I used to hate her but now I feel bad for her. She’s going to die miserable and bitter that she never got to experience being in love and starting a family.

I see that I harbour some of the darkness in me that she has. I got to escape myself before I end up like her.
 
Brain has been in a fog for days forcing me to stay on vacation.
However got excited about seeing some people were speed running old Wizardry games without codes and I was all set to... wait... that profile name... that profile pic... it's another tranny. ... Hell.
 
The U.S. job market feels fucking abysmal at the moment.

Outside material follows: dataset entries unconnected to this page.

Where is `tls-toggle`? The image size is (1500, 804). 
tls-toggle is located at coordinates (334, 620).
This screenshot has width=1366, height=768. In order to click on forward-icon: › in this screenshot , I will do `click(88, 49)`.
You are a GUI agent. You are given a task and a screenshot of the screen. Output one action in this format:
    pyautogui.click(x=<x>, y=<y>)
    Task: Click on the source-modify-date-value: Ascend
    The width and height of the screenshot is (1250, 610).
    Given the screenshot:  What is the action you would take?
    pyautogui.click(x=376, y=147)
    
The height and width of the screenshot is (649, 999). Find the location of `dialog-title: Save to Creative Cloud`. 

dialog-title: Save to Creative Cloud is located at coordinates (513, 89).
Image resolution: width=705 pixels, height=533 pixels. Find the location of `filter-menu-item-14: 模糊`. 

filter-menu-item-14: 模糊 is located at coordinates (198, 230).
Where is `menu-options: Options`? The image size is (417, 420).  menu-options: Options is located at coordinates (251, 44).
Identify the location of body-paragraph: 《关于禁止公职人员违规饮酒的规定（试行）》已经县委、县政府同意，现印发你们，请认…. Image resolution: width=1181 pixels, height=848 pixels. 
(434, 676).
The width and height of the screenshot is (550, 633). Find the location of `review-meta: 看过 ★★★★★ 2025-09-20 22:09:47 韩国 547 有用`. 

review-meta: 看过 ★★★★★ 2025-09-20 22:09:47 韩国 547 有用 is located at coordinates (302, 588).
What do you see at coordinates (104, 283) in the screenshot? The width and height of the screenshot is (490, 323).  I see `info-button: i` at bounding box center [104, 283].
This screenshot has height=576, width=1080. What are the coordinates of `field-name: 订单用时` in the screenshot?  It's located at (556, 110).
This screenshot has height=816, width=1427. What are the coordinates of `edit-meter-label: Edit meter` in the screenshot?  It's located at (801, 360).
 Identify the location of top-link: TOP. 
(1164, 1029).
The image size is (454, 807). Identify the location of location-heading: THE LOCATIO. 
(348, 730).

40% - You apply, but 90/10 odds you’re rejected

20% - You can apply, but 70/30 odds are that you’ll be ghosted and never receive any communication regarding the position

20% - Places you would never want to work for/positions you have no interest in

20% - Obvious AI slop, crypto scams, data mining scams
 
Had two days off in a row, which is happening less and less. However, I was given training videos meant to be completed over these two days. The smart thing to do would have been to split the task between today and tomorrow, but I couldn't be bothered. I spent all of today sleeping and in bed. I'm just hoping it isn't too much for tomorrow (should have mentioned I haven't even opened the dropbox link, so I don't even know the length of these videos)
 
I had to put my dog down last night. Was unexpected. Not doing well at all.
I am sorry. It sucks. We lost our old cat a little while back and it hit me harder than I expected.
I see that I harbour some of the darkness in me that she has. I got to escape myself before I end up like her.
Well, that’s a lesson that life has for you, and if you are perceptive enough to see that, stare it down and work on it, then it’s a valuable one.